PROBLEM STATEMENT
Look below for the line with "Given: Click the GAMBLE button" and the line with "is (488, 868)."; repeat exactly those two lines and all lines between them, but no pictures.

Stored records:

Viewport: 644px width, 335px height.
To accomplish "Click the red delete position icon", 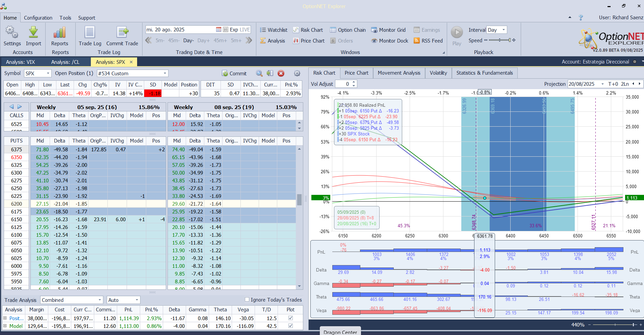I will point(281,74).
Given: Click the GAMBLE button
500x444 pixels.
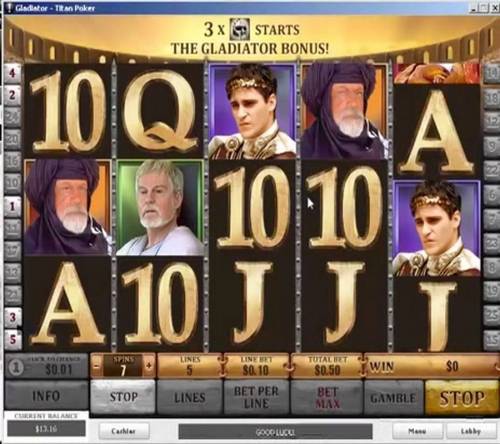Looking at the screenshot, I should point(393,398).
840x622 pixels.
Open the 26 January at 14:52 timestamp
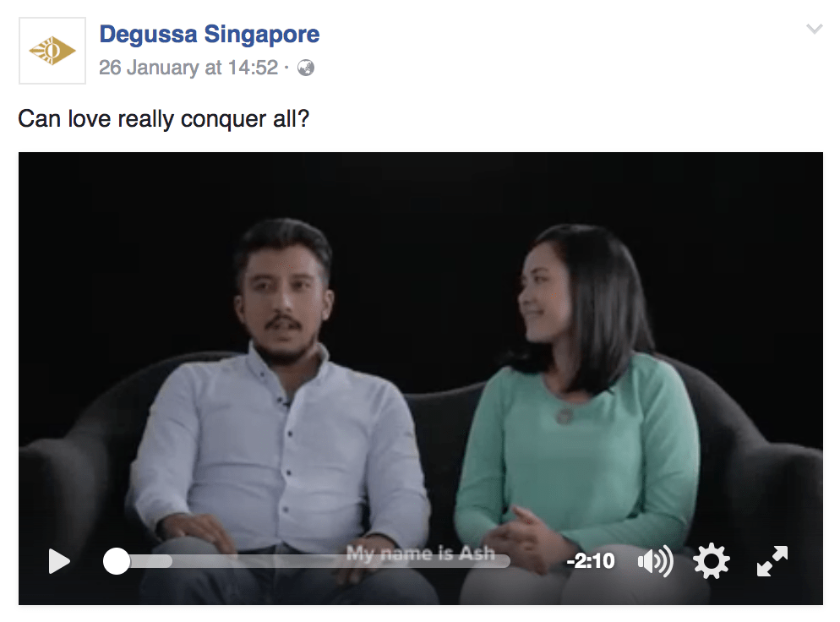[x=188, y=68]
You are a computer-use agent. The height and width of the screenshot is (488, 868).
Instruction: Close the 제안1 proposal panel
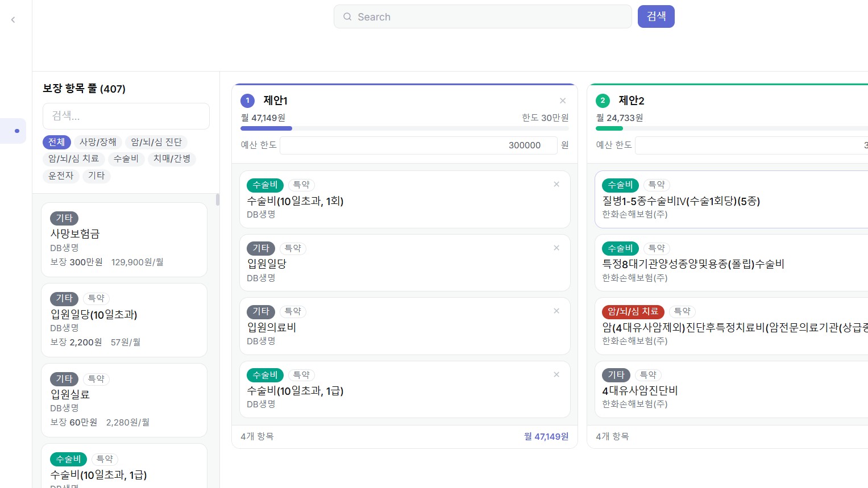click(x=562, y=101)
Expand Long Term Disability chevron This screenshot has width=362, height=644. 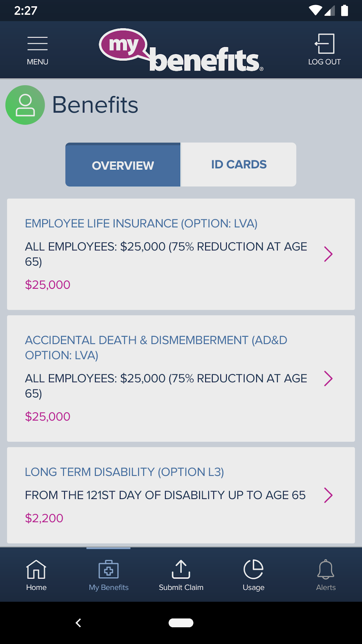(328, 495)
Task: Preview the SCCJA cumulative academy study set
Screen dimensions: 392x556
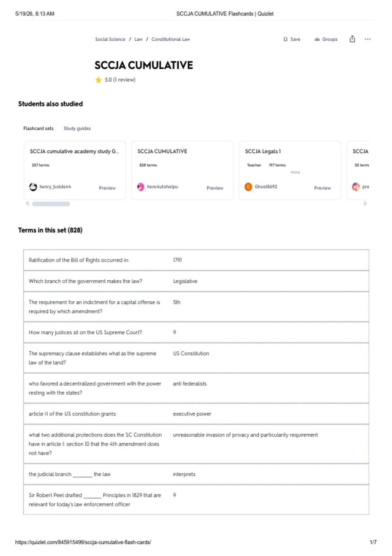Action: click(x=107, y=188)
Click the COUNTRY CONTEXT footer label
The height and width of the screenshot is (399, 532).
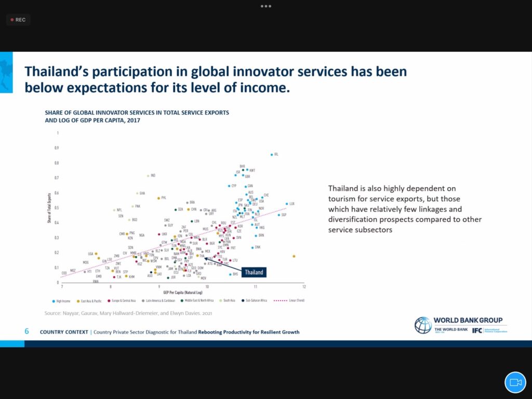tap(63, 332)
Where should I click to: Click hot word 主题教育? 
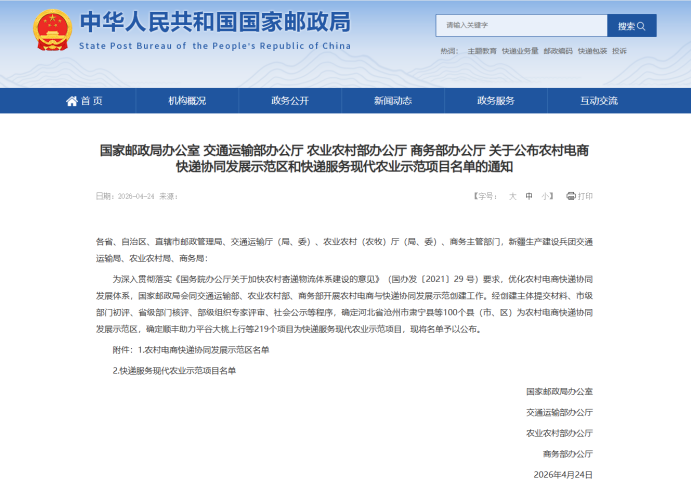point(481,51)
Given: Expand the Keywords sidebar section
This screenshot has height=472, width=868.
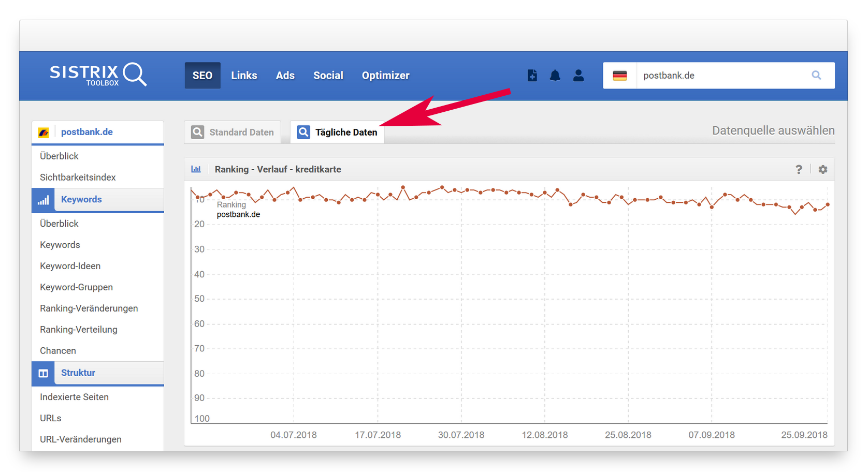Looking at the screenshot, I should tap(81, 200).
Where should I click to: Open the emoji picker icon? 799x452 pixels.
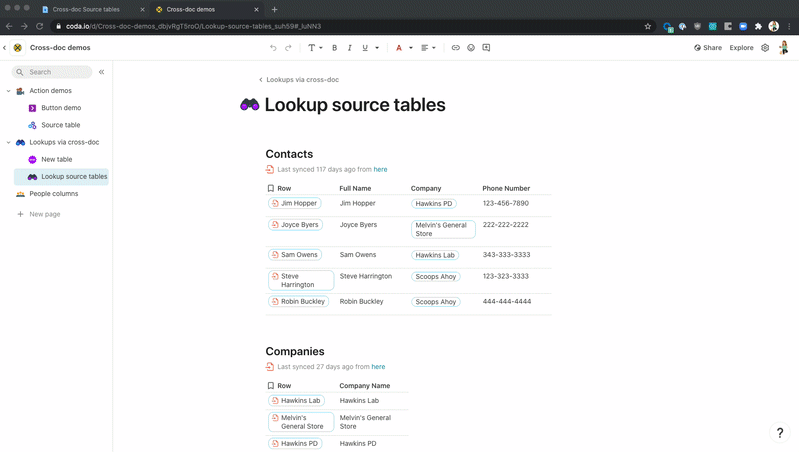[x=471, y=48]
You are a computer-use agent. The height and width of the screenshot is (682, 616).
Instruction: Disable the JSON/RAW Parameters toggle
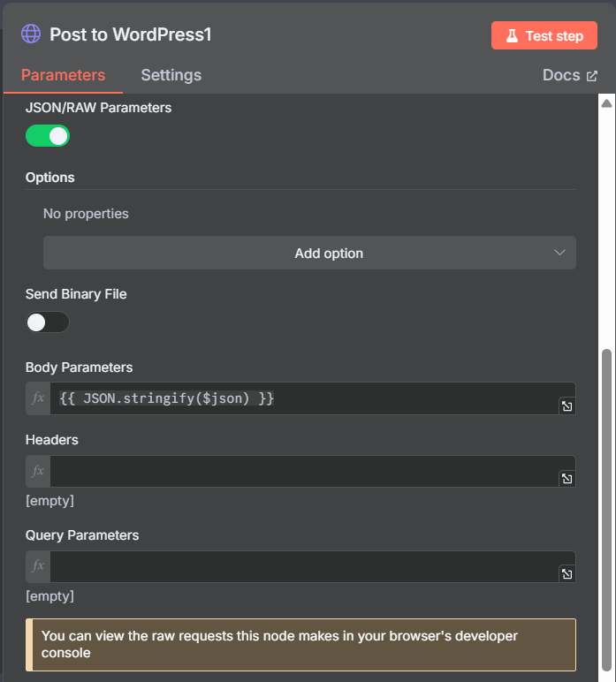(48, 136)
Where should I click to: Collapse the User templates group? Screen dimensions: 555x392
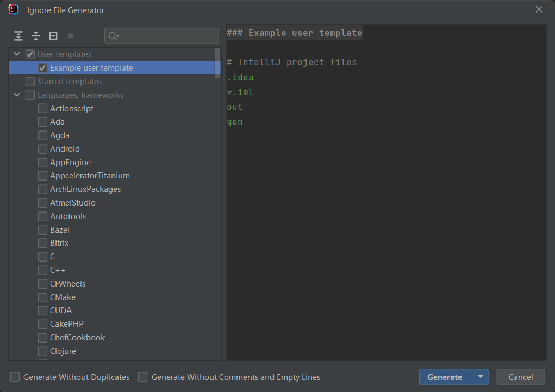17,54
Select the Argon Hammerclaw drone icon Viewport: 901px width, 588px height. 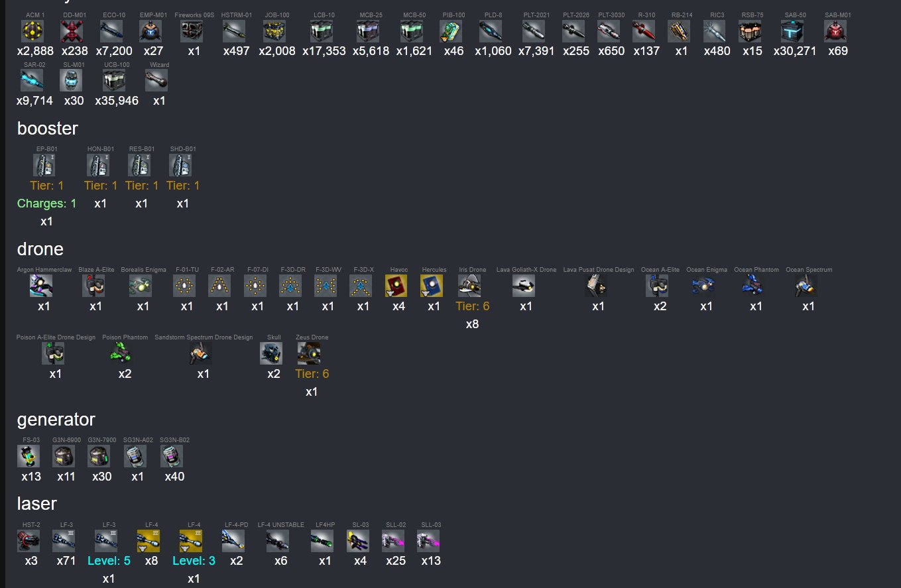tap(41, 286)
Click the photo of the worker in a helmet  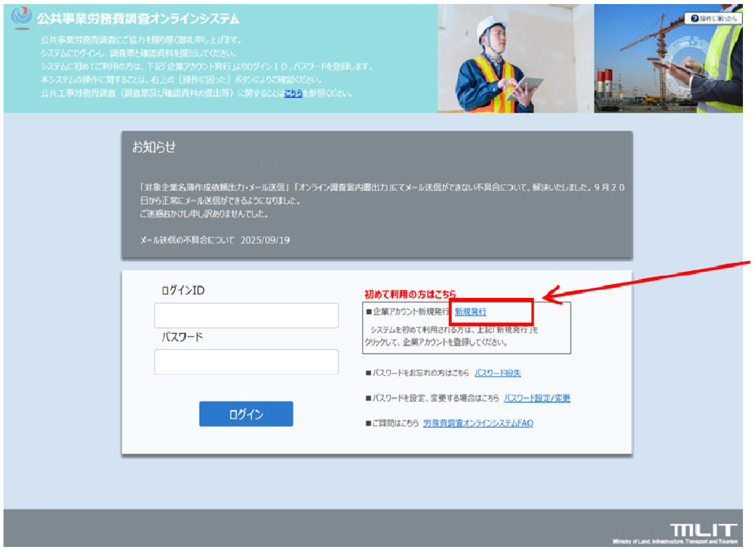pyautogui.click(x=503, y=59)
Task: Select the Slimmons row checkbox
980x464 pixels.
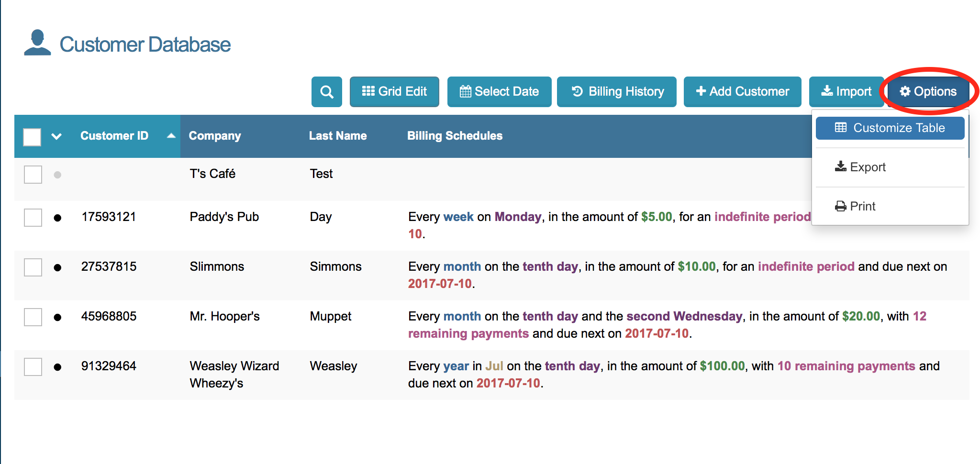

ANSWER SECTION
Given: Click the GAMBLE button
500x444 pixels.
Looking at the screenshot, I should point(393,398).
840x622 pixels.
Open the 26 January at 14:52 timestamp
[x=188, y=68]
You are a computer-use agent. The height and width of the screenshot is (488, 868).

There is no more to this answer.